• Work item: Quote the entries below from the line with "Task: Click the 源代码 source code button" through the line with "Viewport: 1024px width, 789px height.", both ends included, and only those lines.

(Exercise inputs begins)

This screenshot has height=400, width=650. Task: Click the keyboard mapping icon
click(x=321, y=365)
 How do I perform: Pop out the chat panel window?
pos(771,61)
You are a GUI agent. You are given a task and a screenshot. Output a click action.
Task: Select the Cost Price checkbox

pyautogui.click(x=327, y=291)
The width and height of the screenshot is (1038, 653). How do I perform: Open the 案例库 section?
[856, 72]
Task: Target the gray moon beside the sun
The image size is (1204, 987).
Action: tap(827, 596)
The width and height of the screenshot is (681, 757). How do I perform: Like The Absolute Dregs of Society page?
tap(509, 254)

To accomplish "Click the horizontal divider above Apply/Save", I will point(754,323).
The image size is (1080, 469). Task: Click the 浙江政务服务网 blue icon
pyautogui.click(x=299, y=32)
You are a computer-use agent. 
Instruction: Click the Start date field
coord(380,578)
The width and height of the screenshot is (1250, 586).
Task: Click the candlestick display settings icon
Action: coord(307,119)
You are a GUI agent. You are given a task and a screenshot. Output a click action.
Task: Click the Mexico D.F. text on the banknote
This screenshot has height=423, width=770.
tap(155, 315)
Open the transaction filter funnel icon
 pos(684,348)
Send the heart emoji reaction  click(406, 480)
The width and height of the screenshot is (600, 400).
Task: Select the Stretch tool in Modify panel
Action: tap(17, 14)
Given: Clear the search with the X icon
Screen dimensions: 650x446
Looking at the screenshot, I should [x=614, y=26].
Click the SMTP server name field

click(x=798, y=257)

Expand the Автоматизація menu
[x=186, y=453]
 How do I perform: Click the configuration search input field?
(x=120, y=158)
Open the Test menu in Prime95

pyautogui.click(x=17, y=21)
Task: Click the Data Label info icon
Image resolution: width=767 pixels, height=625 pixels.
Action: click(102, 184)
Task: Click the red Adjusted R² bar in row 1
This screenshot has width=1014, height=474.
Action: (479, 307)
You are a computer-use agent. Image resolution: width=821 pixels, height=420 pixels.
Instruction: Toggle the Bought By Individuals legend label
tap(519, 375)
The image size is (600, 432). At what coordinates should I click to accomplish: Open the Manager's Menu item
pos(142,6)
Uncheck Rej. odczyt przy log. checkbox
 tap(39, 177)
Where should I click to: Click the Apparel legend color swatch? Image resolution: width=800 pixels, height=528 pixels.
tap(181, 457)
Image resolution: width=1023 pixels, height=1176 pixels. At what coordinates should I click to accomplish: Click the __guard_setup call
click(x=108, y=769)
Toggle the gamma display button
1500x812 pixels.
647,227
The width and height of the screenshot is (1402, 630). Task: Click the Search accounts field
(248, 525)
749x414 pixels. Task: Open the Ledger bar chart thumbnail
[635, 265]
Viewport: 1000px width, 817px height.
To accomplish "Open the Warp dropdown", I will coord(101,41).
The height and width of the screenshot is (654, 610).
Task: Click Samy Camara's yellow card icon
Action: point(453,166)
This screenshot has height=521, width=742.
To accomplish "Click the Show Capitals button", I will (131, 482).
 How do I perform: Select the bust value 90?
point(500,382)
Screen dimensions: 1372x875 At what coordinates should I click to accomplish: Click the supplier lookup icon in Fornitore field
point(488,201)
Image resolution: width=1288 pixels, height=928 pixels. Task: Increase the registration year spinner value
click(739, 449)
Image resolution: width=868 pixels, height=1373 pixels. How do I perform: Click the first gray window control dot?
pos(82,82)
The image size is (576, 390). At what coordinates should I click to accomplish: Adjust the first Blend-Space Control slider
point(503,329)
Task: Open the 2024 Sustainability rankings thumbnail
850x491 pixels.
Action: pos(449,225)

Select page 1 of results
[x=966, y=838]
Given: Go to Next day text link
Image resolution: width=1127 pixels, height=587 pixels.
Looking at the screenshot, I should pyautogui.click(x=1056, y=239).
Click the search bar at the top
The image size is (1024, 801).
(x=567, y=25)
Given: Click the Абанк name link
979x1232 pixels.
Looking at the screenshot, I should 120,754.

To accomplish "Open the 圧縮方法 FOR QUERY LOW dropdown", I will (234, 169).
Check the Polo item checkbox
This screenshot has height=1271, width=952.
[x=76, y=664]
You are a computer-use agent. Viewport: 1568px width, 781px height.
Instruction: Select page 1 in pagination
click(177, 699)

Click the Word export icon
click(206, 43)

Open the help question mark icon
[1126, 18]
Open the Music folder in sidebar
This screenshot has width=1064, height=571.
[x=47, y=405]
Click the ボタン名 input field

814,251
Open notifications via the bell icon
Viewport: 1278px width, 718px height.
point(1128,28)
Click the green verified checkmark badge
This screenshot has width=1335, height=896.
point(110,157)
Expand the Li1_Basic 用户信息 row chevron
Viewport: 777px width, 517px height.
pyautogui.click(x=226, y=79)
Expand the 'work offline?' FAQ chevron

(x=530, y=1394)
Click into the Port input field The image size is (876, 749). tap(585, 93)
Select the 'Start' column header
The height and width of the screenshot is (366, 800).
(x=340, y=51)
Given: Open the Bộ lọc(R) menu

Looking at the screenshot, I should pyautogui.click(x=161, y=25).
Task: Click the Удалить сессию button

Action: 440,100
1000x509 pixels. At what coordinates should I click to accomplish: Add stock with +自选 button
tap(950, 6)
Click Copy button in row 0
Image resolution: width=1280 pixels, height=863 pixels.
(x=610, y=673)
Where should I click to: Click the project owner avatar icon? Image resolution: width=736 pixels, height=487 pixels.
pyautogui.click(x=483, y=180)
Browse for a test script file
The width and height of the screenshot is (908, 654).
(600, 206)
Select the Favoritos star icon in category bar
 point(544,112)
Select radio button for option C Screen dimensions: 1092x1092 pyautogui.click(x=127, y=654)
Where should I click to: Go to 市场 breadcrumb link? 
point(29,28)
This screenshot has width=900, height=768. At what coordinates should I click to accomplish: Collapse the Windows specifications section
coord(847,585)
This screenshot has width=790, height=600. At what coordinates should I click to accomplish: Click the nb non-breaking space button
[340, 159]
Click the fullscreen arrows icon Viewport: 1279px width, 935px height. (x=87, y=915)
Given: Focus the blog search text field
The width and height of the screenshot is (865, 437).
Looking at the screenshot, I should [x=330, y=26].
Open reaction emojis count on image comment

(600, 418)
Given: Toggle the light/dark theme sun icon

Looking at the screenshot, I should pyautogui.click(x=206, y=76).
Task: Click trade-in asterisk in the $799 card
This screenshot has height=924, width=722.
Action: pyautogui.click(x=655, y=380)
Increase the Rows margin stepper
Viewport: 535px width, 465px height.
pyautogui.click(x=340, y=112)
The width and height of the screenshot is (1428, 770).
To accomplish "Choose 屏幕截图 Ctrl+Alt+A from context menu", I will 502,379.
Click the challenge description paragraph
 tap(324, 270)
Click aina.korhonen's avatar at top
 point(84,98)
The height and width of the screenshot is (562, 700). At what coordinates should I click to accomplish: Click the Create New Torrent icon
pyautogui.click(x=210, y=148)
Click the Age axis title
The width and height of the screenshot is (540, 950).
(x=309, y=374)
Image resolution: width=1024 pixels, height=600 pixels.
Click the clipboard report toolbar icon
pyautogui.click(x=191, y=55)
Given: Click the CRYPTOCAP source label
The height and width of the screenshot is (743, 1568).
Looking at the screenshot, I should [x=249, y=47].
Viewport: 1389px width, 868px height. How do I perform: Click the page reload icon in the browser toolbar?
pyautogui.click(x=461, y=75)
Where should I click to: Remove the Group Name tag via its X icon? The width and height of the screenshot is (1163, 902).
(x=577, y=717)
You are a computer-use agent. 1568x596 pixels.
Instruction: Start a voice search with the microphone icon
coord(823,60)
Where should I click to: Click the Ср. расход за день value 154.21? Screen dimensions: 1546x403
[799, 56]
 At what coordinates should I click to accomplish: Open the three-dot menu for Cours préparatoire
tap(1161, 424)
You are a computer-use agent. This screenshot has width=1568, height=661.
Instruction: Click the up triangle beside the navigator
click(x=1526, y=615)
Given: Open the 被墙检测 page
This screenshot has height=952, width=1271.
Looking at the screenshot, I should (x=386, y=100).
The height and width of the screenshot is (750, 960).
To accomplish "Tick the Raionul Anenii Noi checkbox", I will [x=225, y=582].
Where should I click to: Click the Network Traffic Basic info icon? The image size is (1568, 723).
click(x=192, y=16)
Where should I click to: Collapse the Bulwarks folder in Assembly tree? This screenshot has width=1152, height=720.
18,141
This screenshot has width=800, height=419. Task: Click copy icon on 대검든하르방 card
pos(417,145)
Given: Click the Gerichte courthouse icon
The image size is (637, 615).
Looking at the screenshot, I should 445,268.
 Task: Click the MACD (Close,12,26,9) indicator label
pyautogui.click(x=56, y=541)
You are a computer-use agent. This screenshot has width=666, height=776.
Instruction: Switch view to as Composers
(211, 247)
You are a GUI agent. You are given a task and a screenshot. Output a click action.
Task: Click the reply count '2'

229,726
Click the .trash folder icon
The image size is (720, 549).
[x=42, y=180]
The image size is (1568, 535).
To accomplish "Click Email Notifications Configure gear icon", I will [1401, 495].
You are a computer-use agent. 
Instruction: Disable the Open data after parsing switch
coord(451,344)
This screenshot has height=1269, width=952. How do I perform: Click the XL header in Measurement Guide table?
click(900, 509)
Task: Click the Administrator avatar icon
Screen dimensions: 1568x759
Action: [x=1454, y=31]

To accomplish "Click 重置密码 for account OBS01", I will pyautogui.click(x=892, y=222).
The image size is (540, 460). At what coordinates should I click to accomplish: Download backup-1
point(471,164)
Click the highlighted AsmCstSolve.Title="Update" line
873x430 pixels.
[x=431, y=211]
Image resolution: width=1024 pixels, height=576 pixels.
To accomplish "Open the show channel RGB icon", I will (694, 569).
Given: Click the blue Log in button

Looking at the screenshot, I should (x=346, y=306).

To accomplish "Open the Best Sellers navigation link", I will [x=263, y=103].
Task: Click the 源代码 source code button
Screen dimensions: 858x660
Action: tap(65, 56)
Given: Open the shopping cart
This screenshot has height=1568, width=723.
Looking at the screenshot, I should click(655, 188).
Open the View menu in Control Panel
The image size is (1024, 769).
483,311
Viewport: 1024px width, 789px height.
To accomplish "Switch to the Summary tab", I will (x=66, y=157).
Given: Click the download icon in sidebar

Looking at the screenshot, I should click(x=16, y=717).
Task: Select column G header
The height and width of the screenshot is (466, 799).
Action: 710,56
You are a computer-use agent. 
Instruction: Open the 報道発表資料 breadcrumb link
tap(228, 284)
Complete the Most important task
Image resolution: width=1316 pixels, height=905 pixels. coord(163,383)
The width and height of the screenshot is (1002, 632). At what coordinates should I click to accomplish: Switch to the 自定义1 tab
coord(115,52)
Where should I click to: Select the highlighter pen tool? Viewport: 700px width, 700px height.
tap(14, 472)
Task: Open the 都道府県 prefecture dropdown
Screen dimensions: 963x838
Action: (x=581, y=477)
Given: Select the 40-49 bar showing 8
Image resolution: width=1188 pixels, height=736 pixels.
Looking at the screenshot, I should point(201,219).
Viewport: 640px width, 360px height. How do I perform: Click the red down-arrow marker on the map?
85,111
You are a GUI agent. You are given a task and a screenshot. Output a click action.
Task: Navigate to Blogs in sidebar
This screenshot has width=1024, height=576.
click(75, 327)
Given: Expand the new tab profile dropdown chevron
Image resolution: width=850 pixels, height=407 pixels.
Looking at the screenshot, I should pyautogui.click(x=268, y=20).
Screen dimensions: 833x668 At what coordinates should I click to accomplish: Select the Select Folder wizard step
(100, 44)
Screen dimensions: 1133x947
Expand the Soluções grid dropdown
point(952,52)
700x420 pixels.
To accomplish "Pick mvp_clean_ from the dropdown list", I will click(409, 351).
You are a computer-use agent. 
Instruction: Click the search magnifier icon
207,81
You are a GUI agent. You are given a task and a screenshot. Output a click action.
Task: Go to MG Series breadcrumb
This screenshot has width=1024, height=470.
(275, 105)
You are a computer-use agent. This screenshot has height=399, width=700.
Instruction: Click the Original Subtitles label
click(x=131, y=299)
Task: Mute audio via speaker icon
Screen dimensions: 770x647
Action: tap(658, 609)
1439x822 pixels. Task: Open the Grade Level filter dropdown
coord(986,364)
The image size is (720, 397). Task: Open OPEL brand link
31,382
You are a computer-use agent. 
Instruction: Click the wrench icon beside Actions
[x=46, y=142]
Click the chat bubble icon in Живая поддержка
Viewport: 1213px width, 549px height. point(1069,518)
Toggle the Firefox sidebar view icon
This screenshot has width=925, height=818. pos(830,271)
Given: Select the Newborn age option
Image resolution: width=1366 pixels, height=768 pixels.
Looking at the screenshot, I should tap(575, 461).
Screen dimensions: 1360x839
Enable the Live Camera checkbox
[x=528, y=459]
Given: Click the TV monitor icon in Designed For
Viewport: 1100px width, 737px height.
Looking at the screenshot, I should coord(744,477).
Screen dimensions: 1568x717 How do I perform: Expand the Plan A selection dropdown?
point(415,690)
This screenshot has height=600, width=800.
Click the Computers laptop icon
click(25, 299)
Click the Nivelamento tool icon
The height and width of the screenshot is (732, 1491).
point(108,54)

(Exercise inputs ends)

• Solution to this problem:
Task: Click the 源代码 source code button
Screen dimensions: 858x660
Action: tap(65, 56)
Given: Open the shopping cart
This screenshot has height=1568, width=723.
Looking at the screenshot, I should click(655, 188).
Open the View menu in Control Panel
The image size is (1024, 769).
483,311
Viewport: 1024px width, 789px height.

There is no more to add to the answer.